As far as I know, ARB_FP is way more powerful than ARB_texture_env_combine!? So you could only translate a very small subset of fp to this. And because of that, you would have to write separat shader programs for gf2 and fx/radeon. And ARB_texture_env_combine is not very hard to set up, especially when you only have two texture units, I think the idea is rather pointless.

Another point is the fact the you might need more rendering passes on lower level hardware, and I do not see how you want that to be controlled by such an FP wrapper.

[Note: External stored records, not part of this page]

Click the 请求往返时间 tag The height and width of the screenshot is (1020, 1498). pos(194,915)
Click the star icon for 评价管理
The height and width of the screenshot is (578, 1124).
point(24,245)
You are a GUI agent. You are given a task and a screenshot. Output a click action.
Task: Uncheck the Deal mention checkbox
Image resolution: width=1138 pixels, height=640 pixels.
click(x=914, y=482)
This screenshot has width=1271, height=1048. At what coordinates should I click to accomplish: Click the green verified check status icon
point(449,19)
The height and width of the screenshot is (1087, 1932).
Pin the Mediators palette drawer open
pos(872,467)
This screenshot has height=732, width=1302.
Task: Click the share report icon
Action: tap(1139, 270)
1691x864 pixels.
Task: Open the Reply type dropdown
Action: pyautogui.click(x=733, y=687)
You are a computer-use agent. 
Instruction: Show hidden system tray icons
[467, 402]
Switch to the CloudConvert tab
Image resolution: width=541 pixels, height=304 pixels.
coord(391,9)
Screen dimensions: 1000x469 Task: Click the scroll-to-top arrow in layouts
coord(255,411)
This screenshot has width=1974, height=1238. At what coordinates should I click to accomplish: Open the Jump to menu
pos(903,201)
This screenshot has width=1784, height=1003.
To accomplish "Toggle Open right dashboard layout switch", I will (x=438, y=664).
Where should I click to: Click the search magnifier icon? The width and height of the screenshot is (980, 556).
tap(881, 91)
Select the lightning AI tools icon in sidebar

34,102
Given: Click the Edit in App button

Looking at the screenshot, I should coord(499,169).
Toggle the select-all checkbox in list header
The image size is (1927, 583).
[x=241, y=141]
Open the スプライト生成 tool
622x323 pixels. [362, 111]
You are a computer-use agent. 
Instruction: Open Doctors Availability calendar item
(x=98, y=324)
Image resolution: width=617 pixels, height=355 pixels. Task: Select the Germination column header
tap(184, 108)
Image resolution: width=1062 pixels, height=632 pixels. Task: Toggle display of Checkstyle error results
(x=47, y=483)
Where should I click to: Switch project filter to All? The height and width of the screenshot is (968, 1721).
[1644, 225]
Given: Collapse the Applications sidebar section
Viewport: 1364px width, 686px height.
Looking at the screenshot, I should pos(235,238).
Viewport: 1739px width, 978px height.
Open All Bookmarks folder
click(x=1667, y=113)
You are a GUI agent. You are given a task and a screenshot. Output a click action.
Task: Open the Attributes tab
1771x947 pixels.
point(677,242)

I have to admit that I do not really see an need to support gf2 at all anymore. You could design your own shading language http://www.opengl.org/discussion_boards/ubb/wink.gif and translate that to ARB_FP or register combiners, or something like that.

Jan

MichaelK
01-02-2004, 02:12 AM
Originally posted by ScottManDeath:
[B](...)
The IHV won't make a ARBfp like extension for the GF2 techlevel when they didn't one for the even more capable NV20/NV25 and R200.


The parser should only be done by third party developers. I dont want IHV to do this.

MichaelK
01-02-2004, 02:37 AM
Originally posted by JanHH:
hm.. you cannot use "uniform shaders", or rather, if you do, you would restrict fx/radeon users to the rendering possibilities of a gf2 chip.

I believe we have misunderstood. By the "uniform shaders" I meant that you use only ONE tool (for example ARBfp shader editor).



As far as I know, ARB_FP is way more powerful than ARB_texture_env_combine!? So you could only translate a very small subset of fp to this. And because of that, you would have to write separat shader programs for gf2 and fx/radeon.
And thats the point. You have to scenarios. First: you have simple geometry (all the stuff that can be done on gf2 like dot3 bumpmapping, pp diffuse) - you write only one shader. Second: you have complex geometry - you create two shaders - one for fx/radeons and one (simplified) for gf2 (and if it cannot be done in a single pass, you write two or more shaders and connect them by blend settings (colorwrite enables, blending factors). Or maybe the parser can deal with it and detect such an issue and automatically split the arbfp program to multiple passes.



And ARB_texture_env_combine is not very hard to set up, especially when you only have two texture units, I think the idea is rather pointless.

What do we have...
NV_register_combiners
NV_texture_shader{2} (GeForce3)
ATI also has such extensions

ARB_texture_env_combine was only an example.



Another point is the fact the you might need more rendering passes on lower level hardware, and I do not see how you want that to be controlled by such an FP wrapper.

I have to admit that I do not really see an need to support gf2 at all anymore. You could design your own shading language http://www.opengl.org/discussion_boards/ubb/wink.gif and translate that to ARB_FP or register combiners, or something like that.

Jan

I dont want to have yet another shading language. I want to base on an existing functionality.

The reason I have started this thread is that I have made some research in this area and found the results useful. And thats why i ask if it has any sense and if such a parser doesnt already exist to avoid reinventing the wheel.

The translator I have made (ARBfp -> gf2 fixed pipeline stuff) is very simple and powefull. It uses its own micro-assembler to describe both the ARBfp opcodes functionality and fixed pipeline functionality. Matching is done by comparing compiled ARBfp with existing modules. Yet it requires a lot of work to describe more advanced extensions.

So before I get to the job I make this discussion. Thank you for you post.